**GIVEN PASSAGE:**

## Automate Data Quality Checks with Great Expectations
**Introduction**: In this activity, you will learn how to automate data quality checks using the Great Expectations framework. This includes setting up expectations and generating validation reports.

### Task 1: Setup and Initial Expectations

1. Objective: Set up Great Expectations and create initial expectations for a dataset.
2. Steps:
    - Install Great Expectations using pip.
    - Initialize a data context.
    - Create basic expectations on a sample dataset.
    - Eg., Implement a basic setup and expectation for column presence and type.

In [1]:
import great_expectations as gx
import pandas as pd
context=gx.get_context()
data={'id':[1,2,3,4,5],'name':['Alice','Bob','Charlie','David','Eve'],'age':[30,24,35,29,42],'city':['New York','Los Angeles','Chicago','Houston','Miami'],'is_active':[True,True,False,True,False]}
df=pd.DataFrame(data)
datasource=context.data_sources.add_pandas("my_initial_pandas_datasource")
data_asset=datasource.add_dataframe_asset("my_initial_dataframe_asset",dataframe=df)
batch_request=data_asset.build_batch_request()
validator=context.get_validator(batch_request=batch_request,create_expectation_suite_with_name="initial_data_expectations")
validator.expect_column_to_exist("id")
validator.expect_column_to_exist("name")
validator.expect_column_to_exist("age")
validator.expect_column_to_exist("city")
validator.expect_column_to_exist("is_active")
validator.expect_column_values_to_be_of_type("id","int64")
validator.expect_column_values_to_be_of_type("name","object")
validator.expect_column_values_to_be_of_type("age","int64")
validator.expect_column_values_to_be_of_type("city","object")
validator.expect_column_values_to_be_of_type("is_active","bool")
validator.save_expectation_suite(discard_failed_expectations=False)

TypeError: PandasDatasource.add_dataframe_asset() got an unexpected keyword argument 'dataframe'

### Task 2: Validate Datasets and Generate Reports

1. Objective: Validate a dataset against defined expectations and generate a report.
2. Steps:
    - Execute the validation process on the dataset.
    - Review the validation results and generate a report.
    - Eg., Validate completeness and consistency expectations, and view the results.


In [None]:
# Write your code from here
# Write your code from here
import pandas as pd

df = pd.read_csv('dataset.csv')

completeness = df.notnull().mean() * 100

consistency = {}
if 'Age' in df.columns:
    consistency['Age_positive'] = (df['Age'] >= 0).mean() * 100

report = pd.DataFrame({
    'Metric': list(completeness.index) + list(consistency.keys()),
    'Value': list(completeness.values) + list(consistency.values())
})

print(report)


### Task 3: Advanced Expectations and Scheduling

1. Objective: Create advanced expectations for conditional checks and automate the validation.
2. Steps:
    - Define advanced expectations based on complex conditions.
    - Use scheduling tools to automate periodic checks.
    - E.g., an expectation that customer IDs must be unique and schedule a daily check.

In [None]:
# Write your code from here
# Write your code from here
import pandas as pd
import schedule
import time

def validate_dataset():
    df = pd.read_csv('dataset.csv')

    expectations = {}

    if 'CustomerID' in df.columns:
        expectations['CustomerID_uniqueness'] = df['CustomerID'].is_unique

    if 'Email' in df.columns:
        expectations['Valid_Emails'] = df['Email'].str.contains('@').mean() * 100

    report = pd.DataFrame({
        'Expectation': expectations.keys(),
        'Result': expectations.values()
    })

    print(report)

schedule.every().day.at("10:00").do(validate_dataset)

while True:
    schedule.run_pending()
    time.sleep(60)

**BRIEF 1:**
In the data quality exercise, swap "Great Expectations" for "Soda Core" and write out everything from "## Automate Data" down to "for a dataset.".
**BRIEF 2:**
Please repeat the records exactly, everything from the line containing "Image resolution: width=960" down to the line containing "(x=290, y=543)", and leave out the pictures.

**PROVIDED RECORDS:**

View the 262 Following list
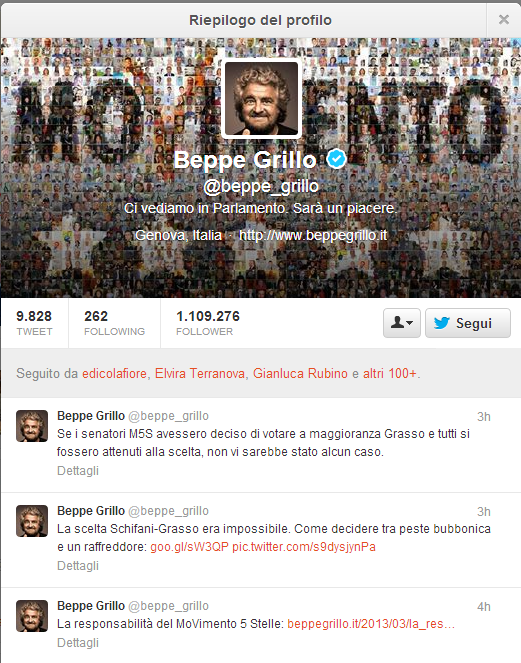 coord(114,323)
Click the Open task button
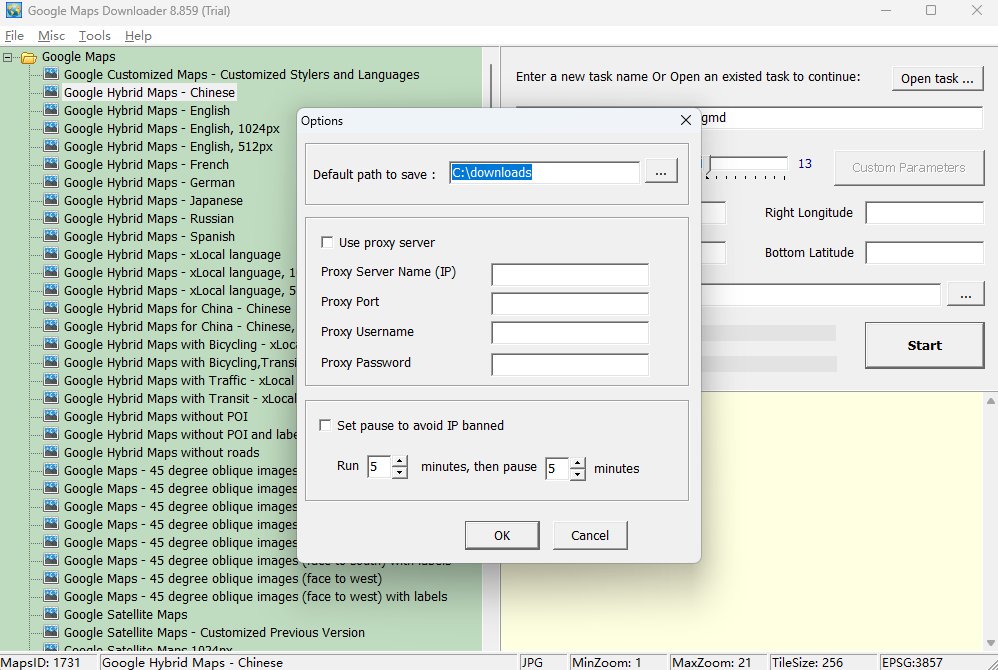This screenshot has height=670, width=998. click(x=937, y=78)
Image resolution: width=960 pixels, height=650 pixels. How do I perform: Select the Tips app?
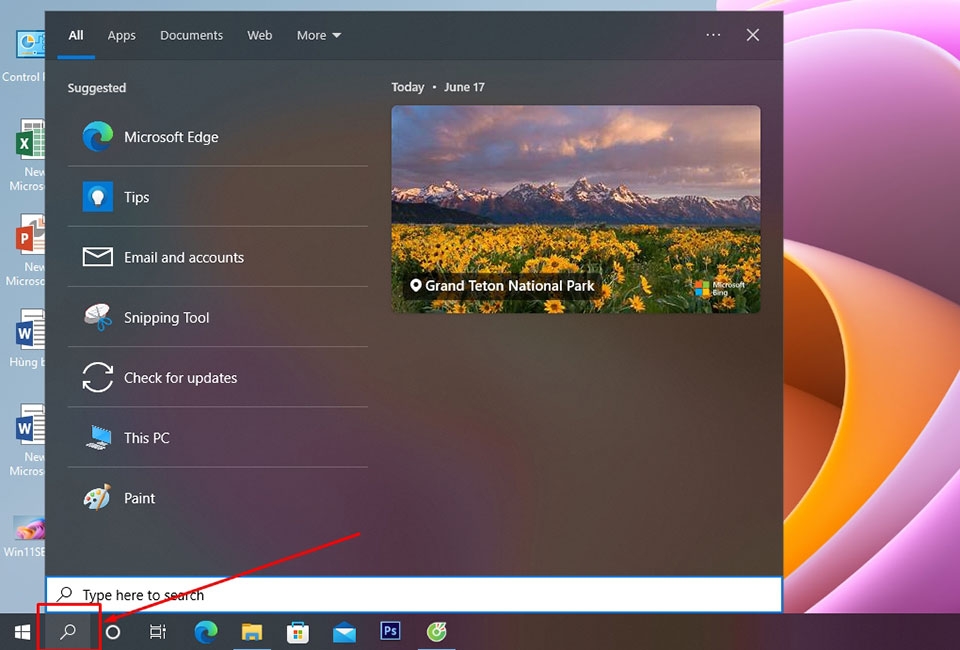[136, 197]
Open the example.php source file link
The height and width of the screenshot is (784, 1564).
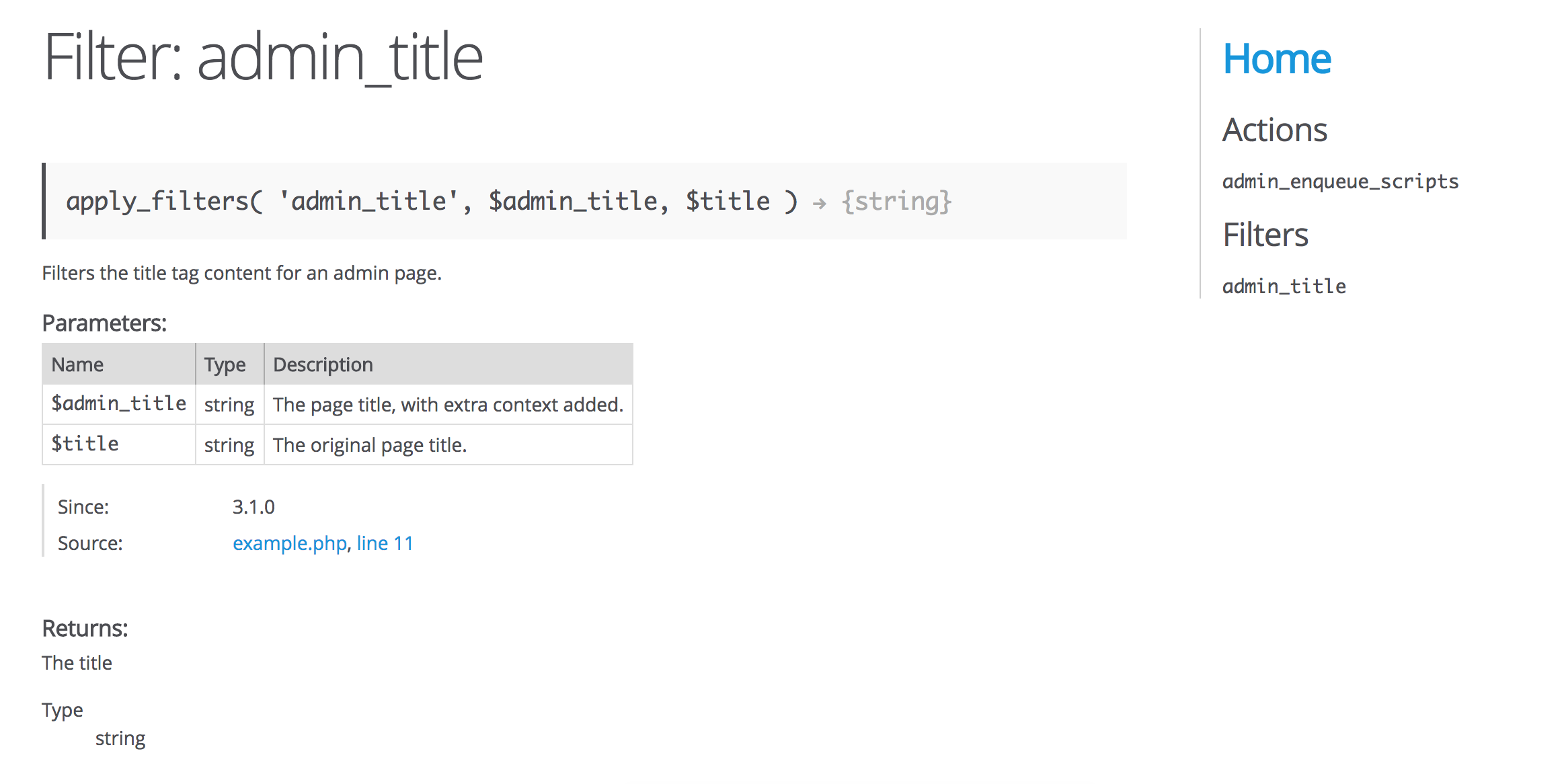(x=290, y=543)
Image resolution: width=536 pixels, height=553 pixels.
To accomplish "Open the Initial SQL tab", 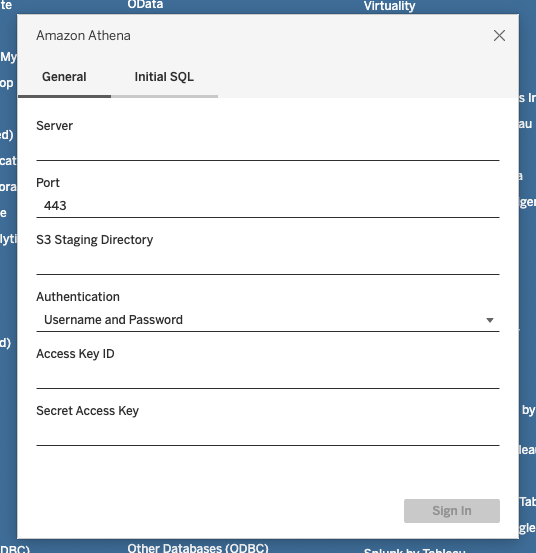I will click(164, 77).
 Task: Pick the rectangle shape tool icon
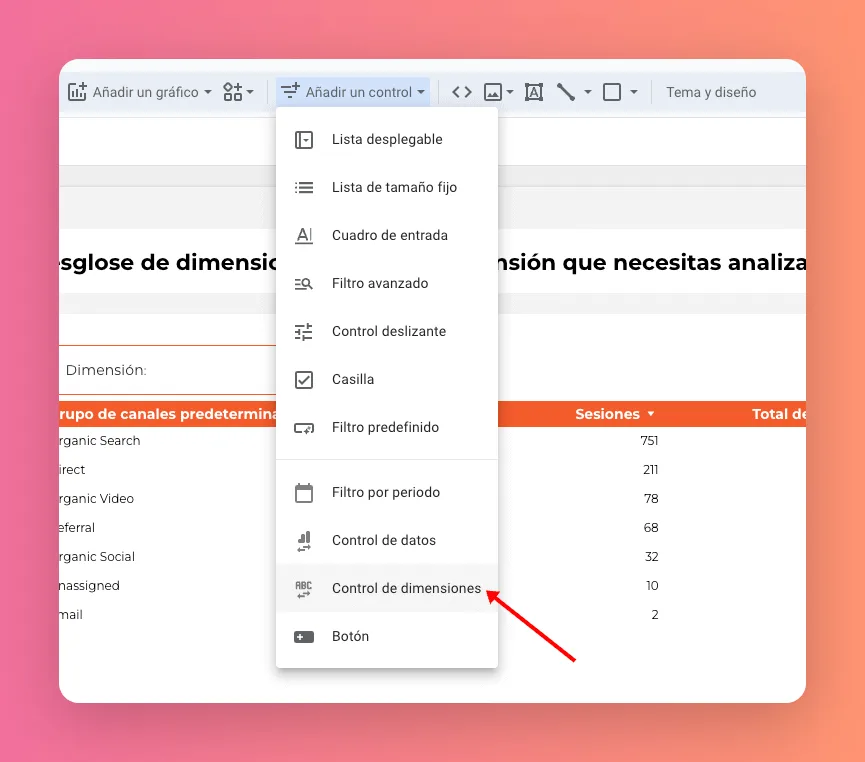click(612, 92)
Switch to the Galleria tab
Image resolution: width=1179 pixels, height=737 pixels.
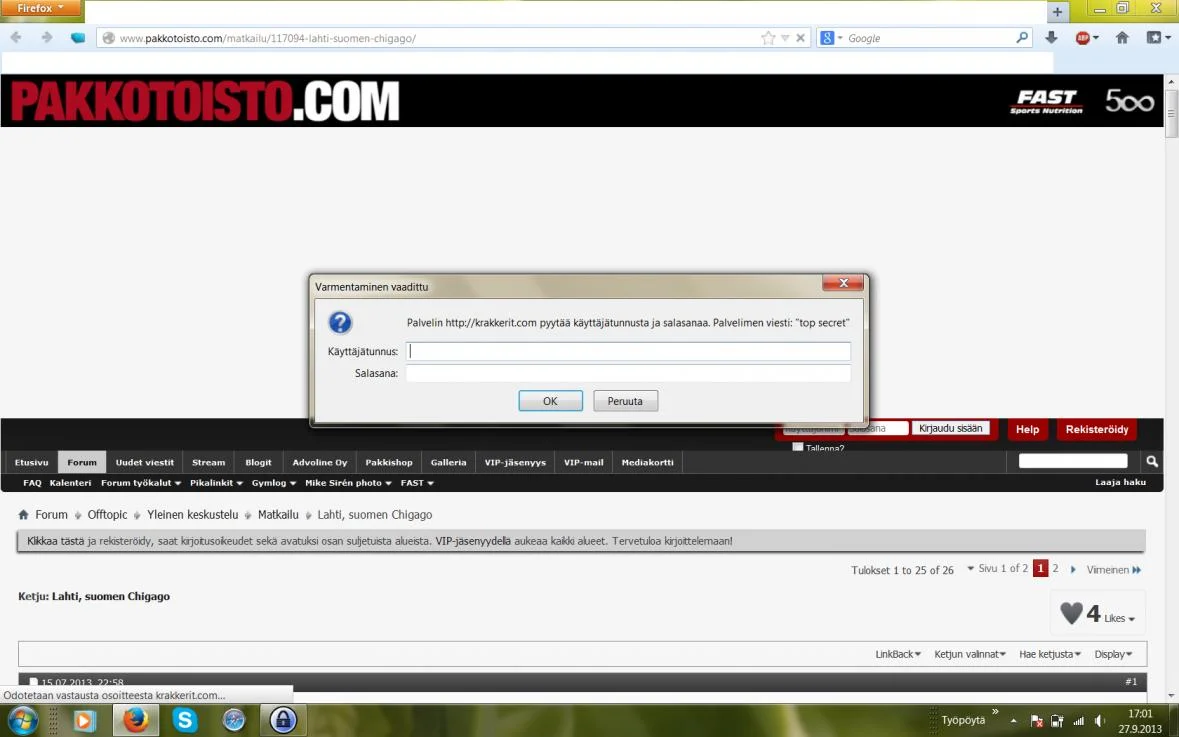tap(448, 462)
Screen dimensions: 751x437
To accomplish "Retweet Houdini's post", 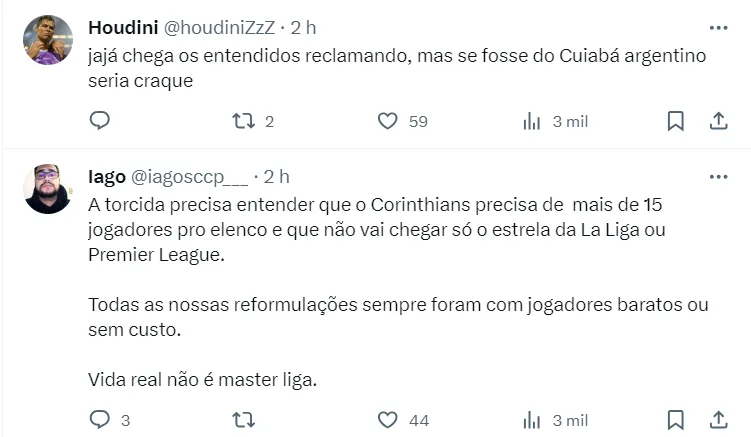I will (243, 121).
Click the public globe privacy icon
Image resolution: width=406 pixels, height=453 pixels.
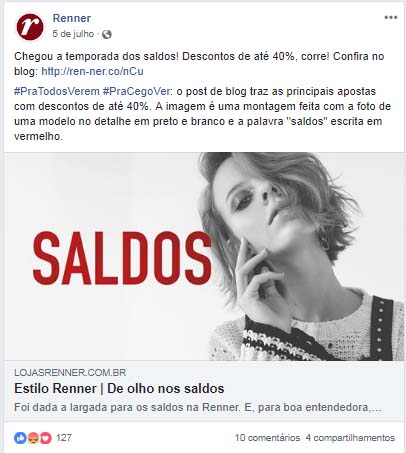(107, 34)
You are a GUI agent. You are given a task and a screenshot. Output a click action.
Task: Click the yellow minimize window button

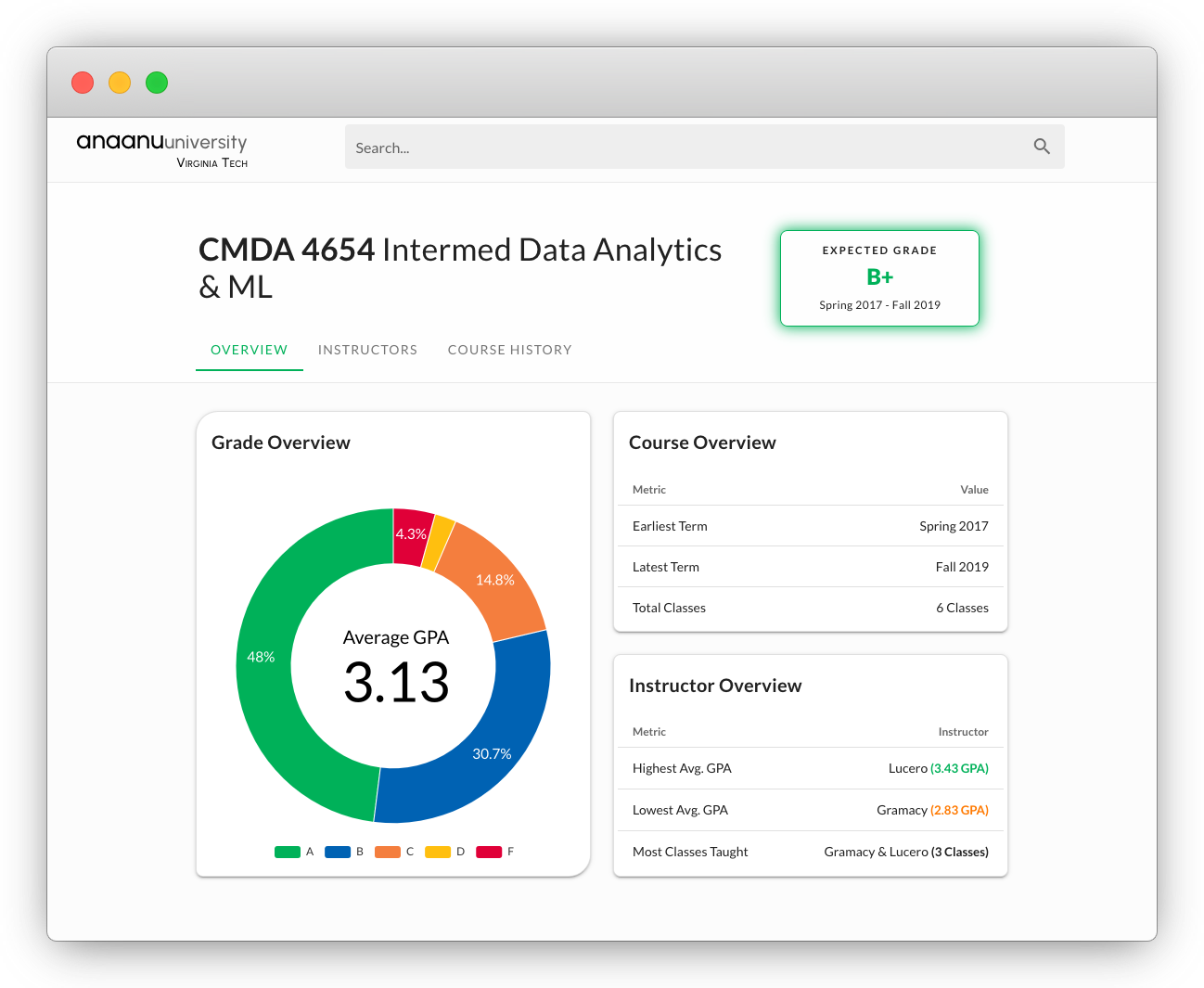[x=120, y=83]

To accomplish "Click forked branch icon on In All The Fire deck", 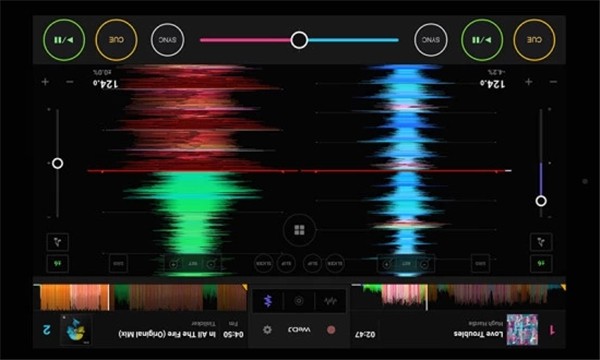I will pyautogui.click(x=58, y=242).
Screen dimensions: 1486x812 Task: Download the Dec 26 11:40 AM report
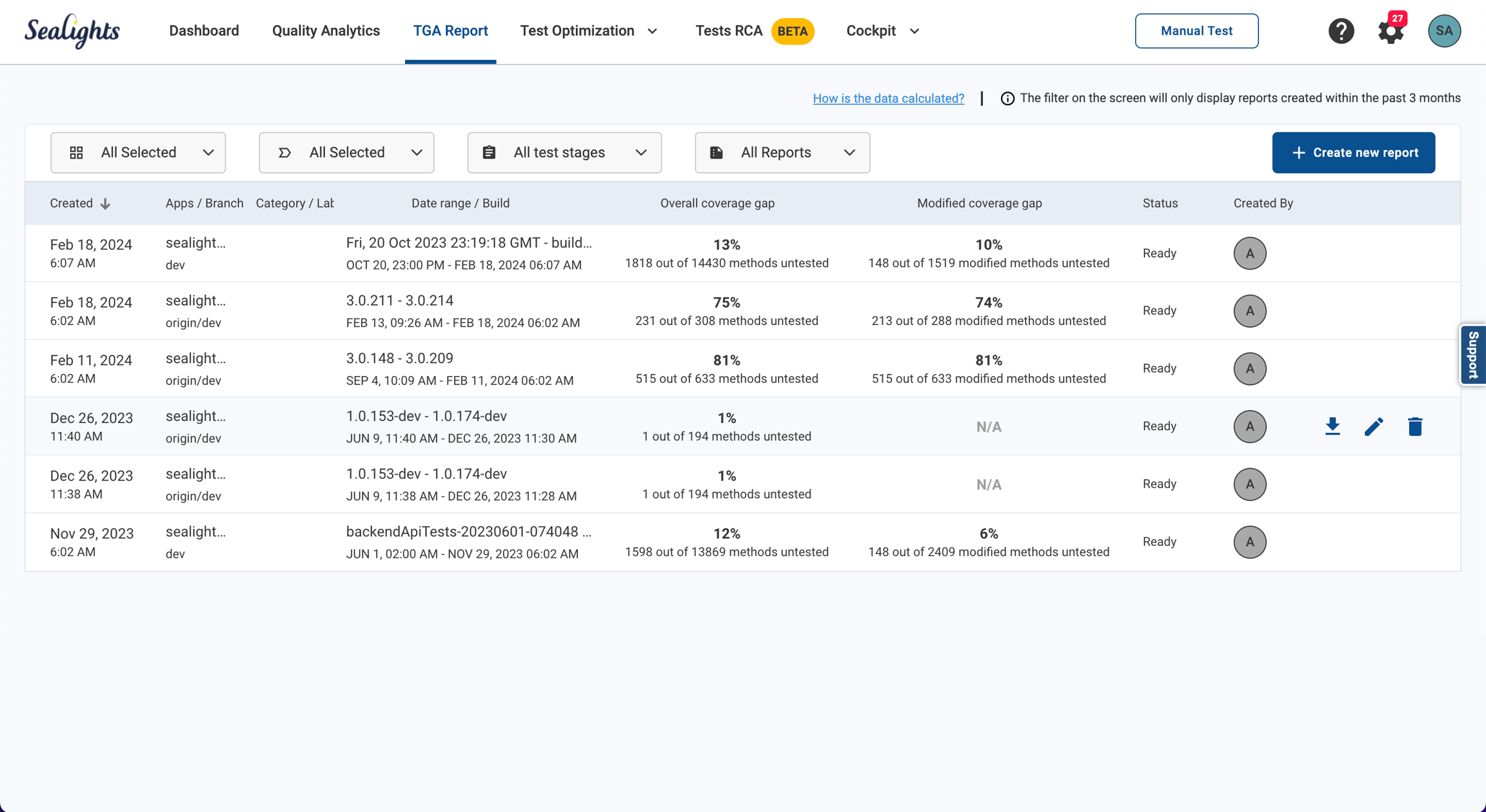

**TASK OUTPUT 1:**
## Automate Data Quality Checks with Soda Core
**Introduction**: In this activity, you will learn how to automate data quality checks using the Soda Core framework. This includes setting up expectations and generating validation reports.

### Task 1: Setup and Initial Expectations

1. Objective: Set up Soda Core and create initial expectations for a dataset.

**TASK OUTPUT 2:**
Image resolution: width=960 pixels, height=650 pixels. How do I perform: Select the Tips app?
[136, 197]
Open the example.php source file link
The height and width of the screenshot is (784, 1564).
(x=290, y=543)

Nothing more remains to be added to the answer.